今回の発表内容について飯沼さんに解説していただきました
中央銀行は、総裁の記者会見や景気見通しの公表等の情報発信を通じて、家計や企業の予想インフレ率*1の安定化に努めています。過去の研究では、人々の間で予想インフレ率にばらつきがあると、中央銀行が行う金融政策の効果が弱まることが指摘されています。本研究では、情報の受け手の社会的アイデンティ(性別、居住地、内閣支持率)が、予想インフレ率にどのような影響を与えるのかを情報介入実験で検証しました。実験では、中央銀行が予測したインフレ率を音声で伝え、その情報を聞く前後で、情報の受け手の予想インフレ率がどのように変化したのかを比較しました。結論は、情報の発信者と受信者の社会的アイデンティティが近い人ほど、情報受信者の経済見通しが中央銀行の見通しと整合的になるため、消費者のインフレ率予想が大きく改訂されることが分かりました。この結果は、中央銀行の情報発信においては、何を発信するかとともに、誰が発信するかが重要である可能性を示唆しています。本研究は、中央銀行による情報発信の在り方に、一石を投じる研究と言えます。

飯沼 卓也さんのコメント
素晴らしい賞を頂くことができて大変光栄に思います。

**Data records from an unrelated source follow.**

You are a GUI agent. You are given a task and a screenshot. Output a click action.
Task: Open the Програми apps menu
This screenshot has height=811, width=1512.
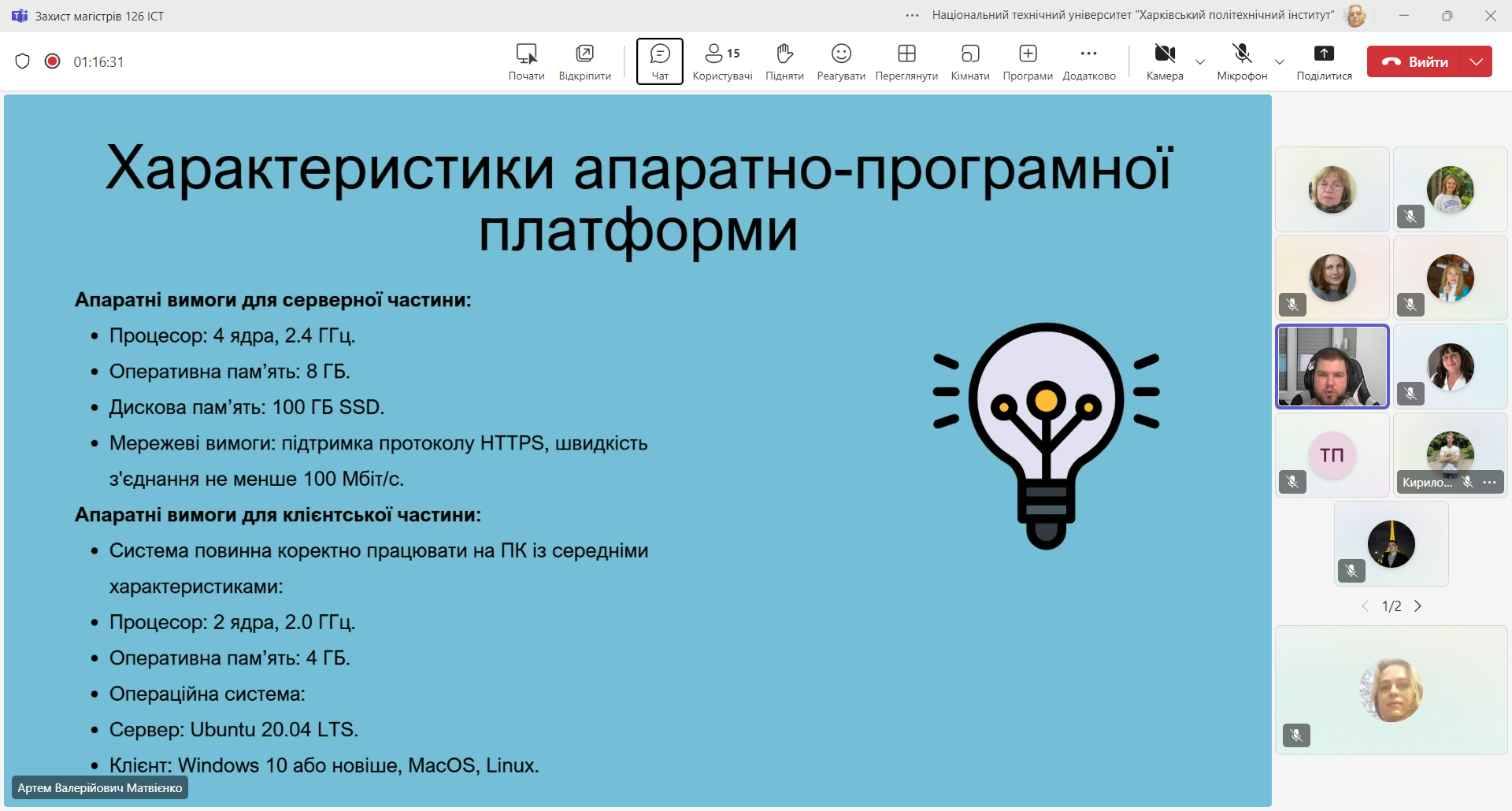(1028, 61)
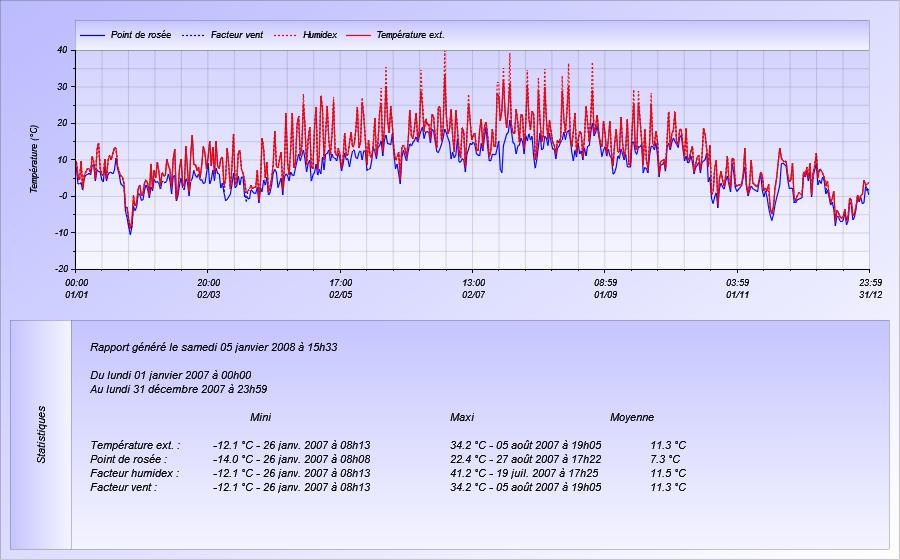The image size is (900, 560).
Task: Click the Statistiques vertical side panel label
Action: (x=41, y=435)
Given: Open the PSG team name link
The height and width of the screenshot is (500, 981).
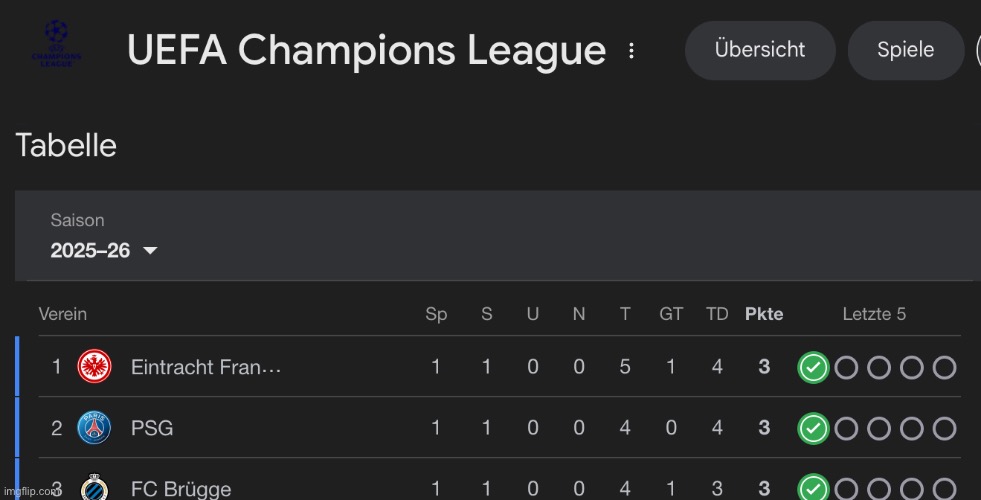Looking at the screenshot, I should pos(152,428).
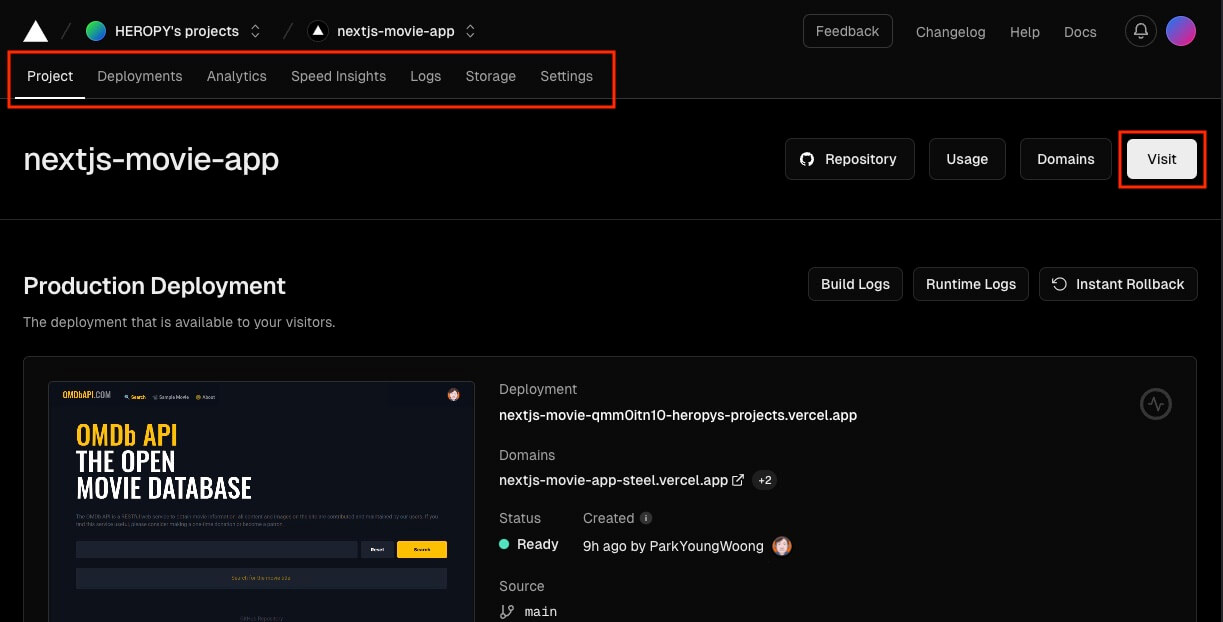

このような評価を頂くことができたのは、指導教員の中園先生や、研究室の方々のおかげです。また学会で沢山の先生方からコメントを頂けたことに感謝しています。

丹後 健人さんのコメント
この度は賞を頂くことができて大変光栄に存じます。受賞できたのは筆頭著者である飯沼さんの発表のおかげです。飯沼さん、ご受章おめでとうございました。

指導教員 中園 善行教授のコメント
「会社員として働きながら博士号を取りたいのですが可能でしょうか」。飯沼さんが研究を始められたのは、ゼミの同窓会で相談を受けたことがきっかけでした。飯沼さんは10年以上前に本学の国際総合科学部(現・国際商学部)に入学しました。留学経験や海外の有力大学でのサマースクール経験等を経て、本学を卒業し、国立大学で修士号(経済学)を取得しました。その後はアセットマネジメント会社においてデータサイエンティストとして活躍していましたが、日々業務を遂行する中で、高度専門職業人として更にスキルアップを目指したいという強い気持ちを抱えていたようです。覚悟を決めた飯沼さんは、2024年度に博士後期課程に進学し、日中は業務に邁進しつつ、平日夜と週末にコツコツと研究を続けました。日々多忙な社会人大学院生が受賞に至る例は稀であり、その意味で飯沼さんの受賞は大変喜ばしい限りです。飯沼さん、受賞おめでとうございました。